A través de un pronunciamiento oficial, la institución defensorial informó que, del total de personas lesionadas, 26 corresponden a civiles. De ese grupo, 24 presentaban heridas leves y moderadas, por lo que recibieron atención médica y posteriormente fueron dadas de alta. Sin embargo, otras dos personas tuvieron que ser internadas en centros de salud para ser sometidas a intervenciones quirúrgicas, una de ellas debido a una herida provocada por un impacto de bala.
En cuanto a los efectivos policiales heridos durante el operativo, la Defensoría señaló que siete uniformados resultaron lesionados. Cuatro de ellos fueron atendidos por heridas ocasionadas por armas de fuego, mientras que uno permanece internado en una unidad de terapia intensiva tras sufrir una grave lesión en la cabeza.
La institución recordó que, si bien el derecho a la protesta está protegido por normas nacionales e internacionales, dicho amparo no alcanza a acciones que impliquen actos de violencia extrema. En ese sentido, expresó su preocupación por los reportes que apuntan a la presunta participación de actores paraestatales y grupos de choque, así como al uso de armas de fuego y explosivos durante los enfrentamientos.
Ante esta situación, la Defensoría del Pueblo solicitó al Ministerio Público llevar adelante una investigación objetiva, independiente y transparente que permita esclarecer lo sucedido e identificar responsabilidades individuales. Según el comunicado, resulta fundamental determinar quiénes participaron en los hechos violentos y establecer si existieron grupos organizados que actuaron al margen de las estructuras estatales de seguridad.
Asimismo, la entidad recordó que toda intervención estatal en contextos de conflictividad social debe regirse estrictamente por los principios de legalidad, necesidad y proporcionalidad en el uso de la fuerza.
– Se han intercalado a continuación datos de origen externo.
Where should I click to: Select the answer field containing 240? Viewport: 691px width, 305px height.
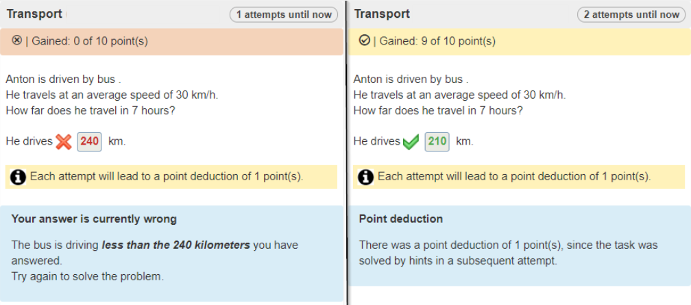coord(90,142)
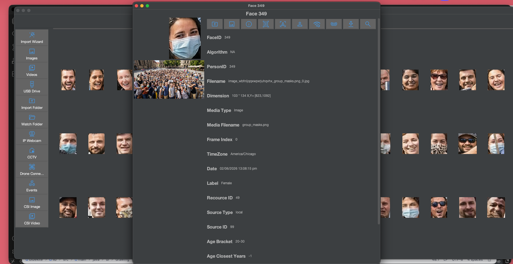Open the Import Wizard
The width and height of the screenshot is (513, 264).
32,38
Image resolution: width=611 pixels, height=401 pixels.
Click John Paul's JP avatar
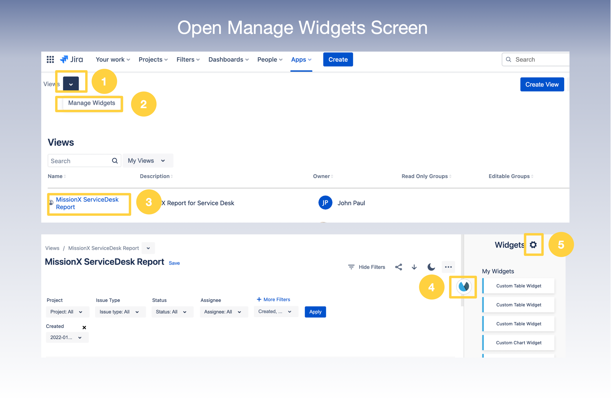[325, 203]
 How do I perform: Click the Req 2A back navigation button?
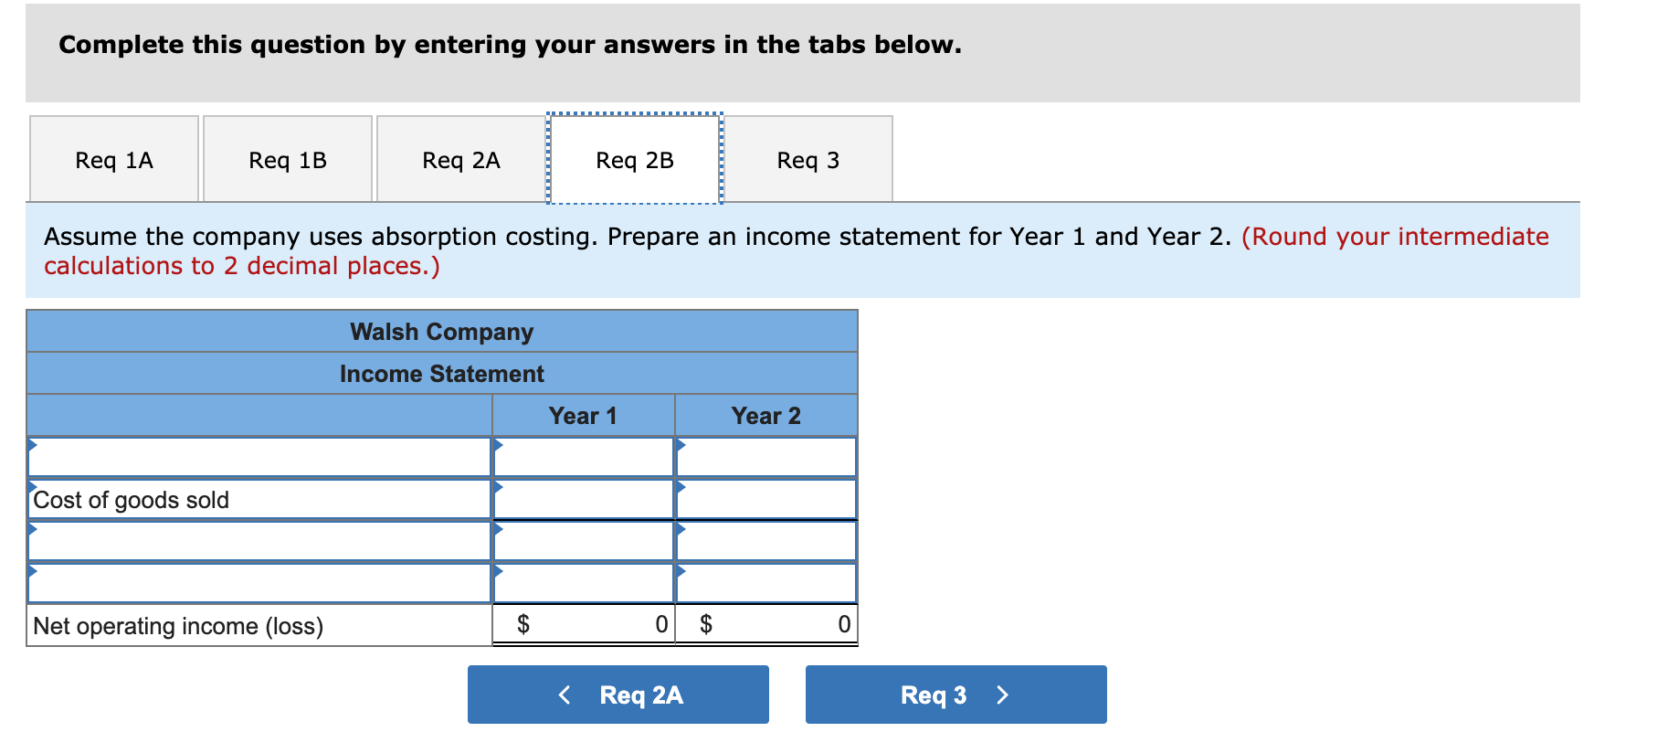pos(618,695)
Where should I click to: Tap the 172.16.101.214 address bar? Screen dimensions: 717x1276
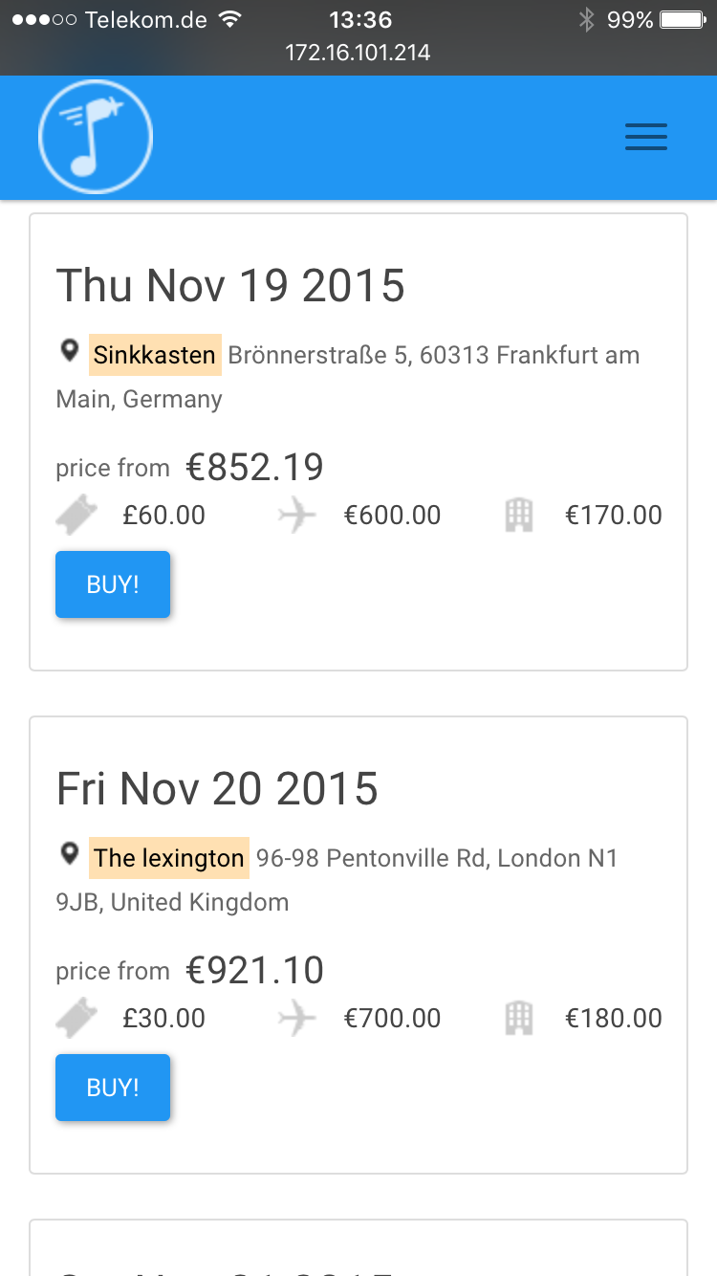[x=359, y=53]
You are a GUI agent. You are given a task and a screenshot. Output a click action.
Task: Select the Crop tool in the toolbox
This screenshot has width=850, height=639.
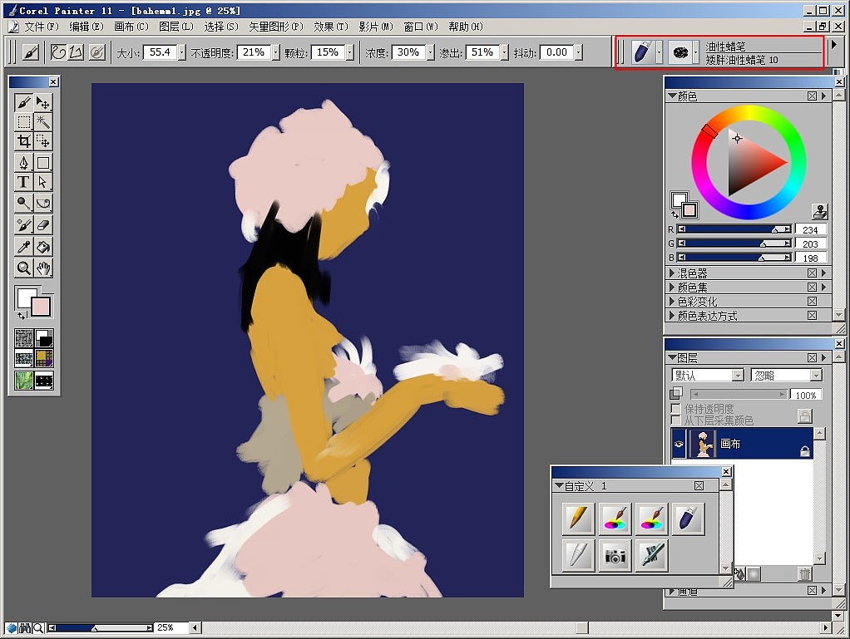pyautogui.click(x=24, y=141)
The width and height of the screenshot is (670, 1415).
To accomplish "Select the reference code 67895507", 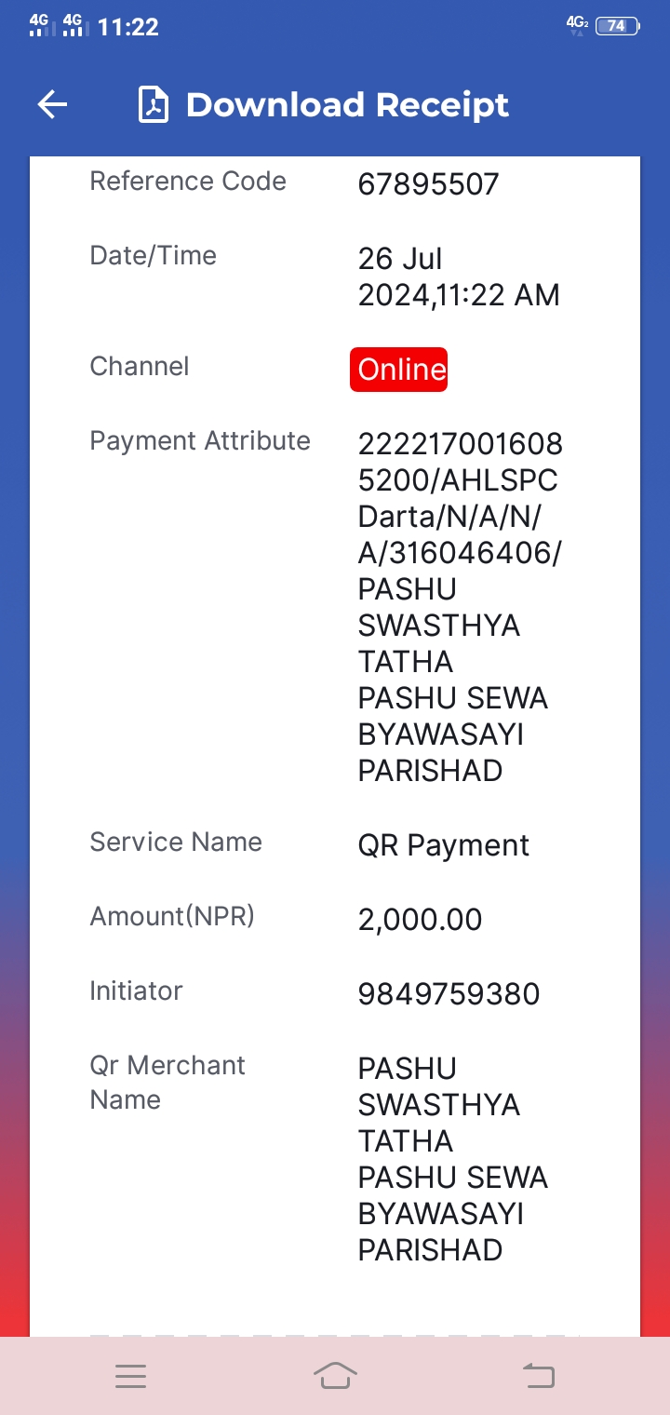I will 428,184.
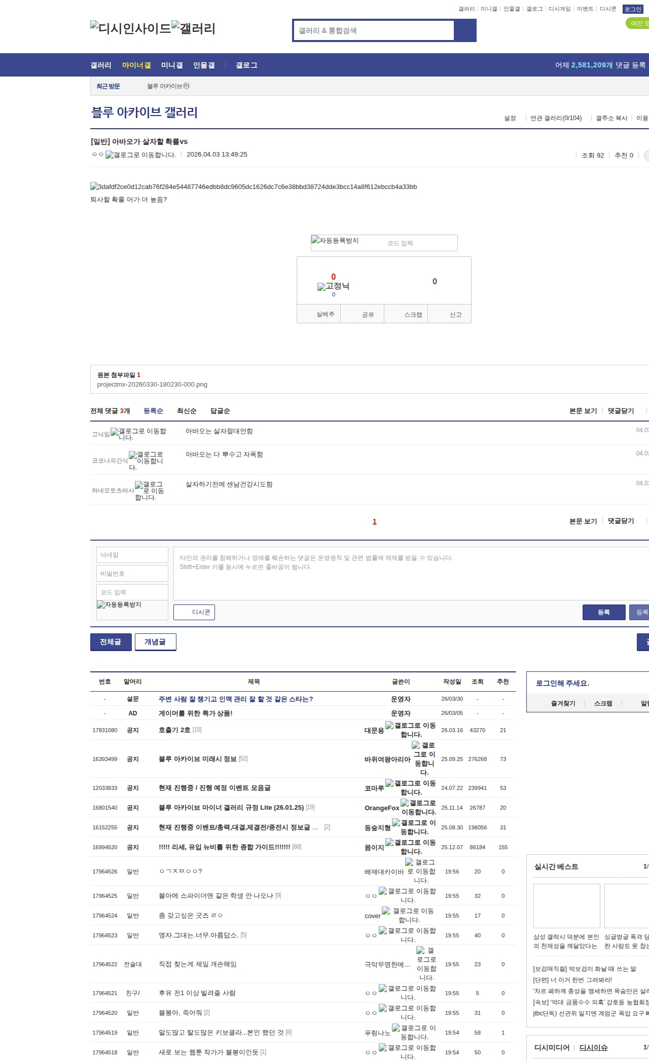Open gallog icon beside author OrangeFox
This screenshot has height=1061, width=649.
pyautogui.click(x=405, y=803)
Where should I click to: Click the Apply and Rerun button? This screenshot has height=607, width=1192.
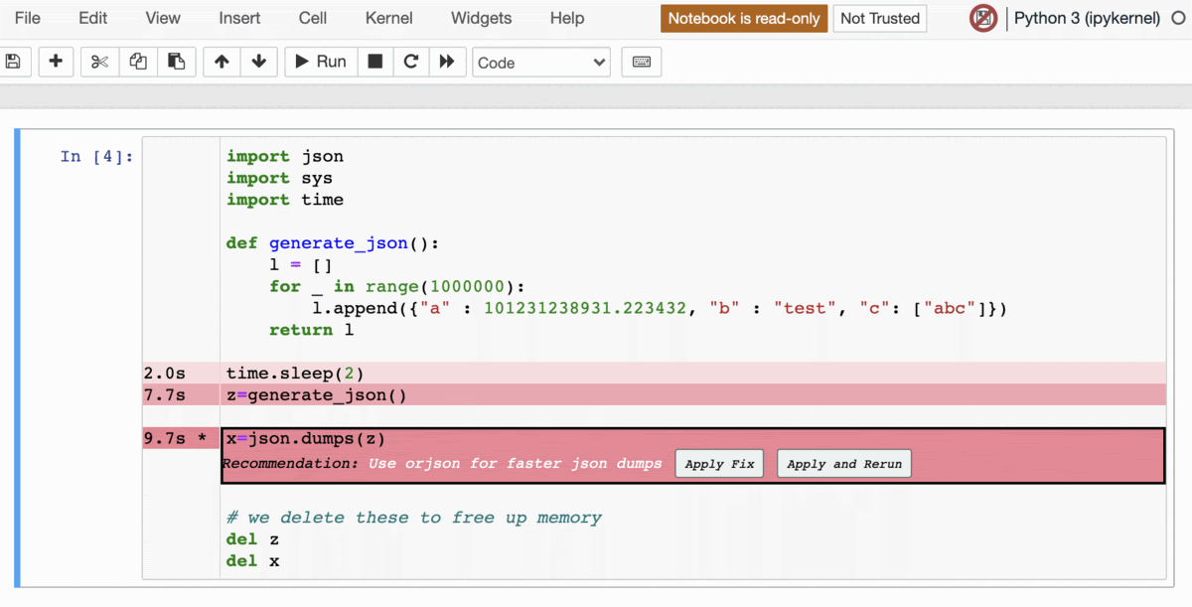(844, 464)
Enfatizó que la protección de la vida y la integridad física de todas las personas debe ser garantizada en todo momento, independientemente de su participación en las protestas o en los operativos de control.
“Durante el operativo se habría evidenciado la presencia de actores paraestatales y grupos de choque, además del uso de armas de fuego y explosivos, situación que debe ser objeto de investigación objetiva y transparente por el Ministerio Público, a fin de establecer responsabilidades individuales”, señala parte del pronunciamiento difundido por la institución.
En esa línea, la Defensoría recordó las recomendaciones emitidas por la Comisión Interamericana de Derechos Humanos (CIDH) y por el Grupo Interdisciplinario de Expertos Independientes para Bolivia (GIEI-Bolivia), que advierten sobre los riesgos de la conformación de grupos que se atribuyen funciones de seguridad o control del orden público.
La institución enfatizó que corresponde al Estado prevenir y evitar la organización de este tipo de agrupaciones, debido a que su actuación puede agravar los escenarios de confrontación y generar mayores riesgos para la población. “La constitución de grupos paraestatales y de choque en contextos de crisis no solo es ilegal sino altamente riesgosa”, puntualizó la Defensoría.
Finalmente, la entidad hizo un llamado a todos los actores involucrados en el conflicto para evitar una mayor escalada de la violencia. Asimismo, instó a privilegiar el diálogo y las soluciones pacíficas, garantizando la protección de la población civil y el respeto a los derechos fundamentales en medio de la crisis que atraviesa el país.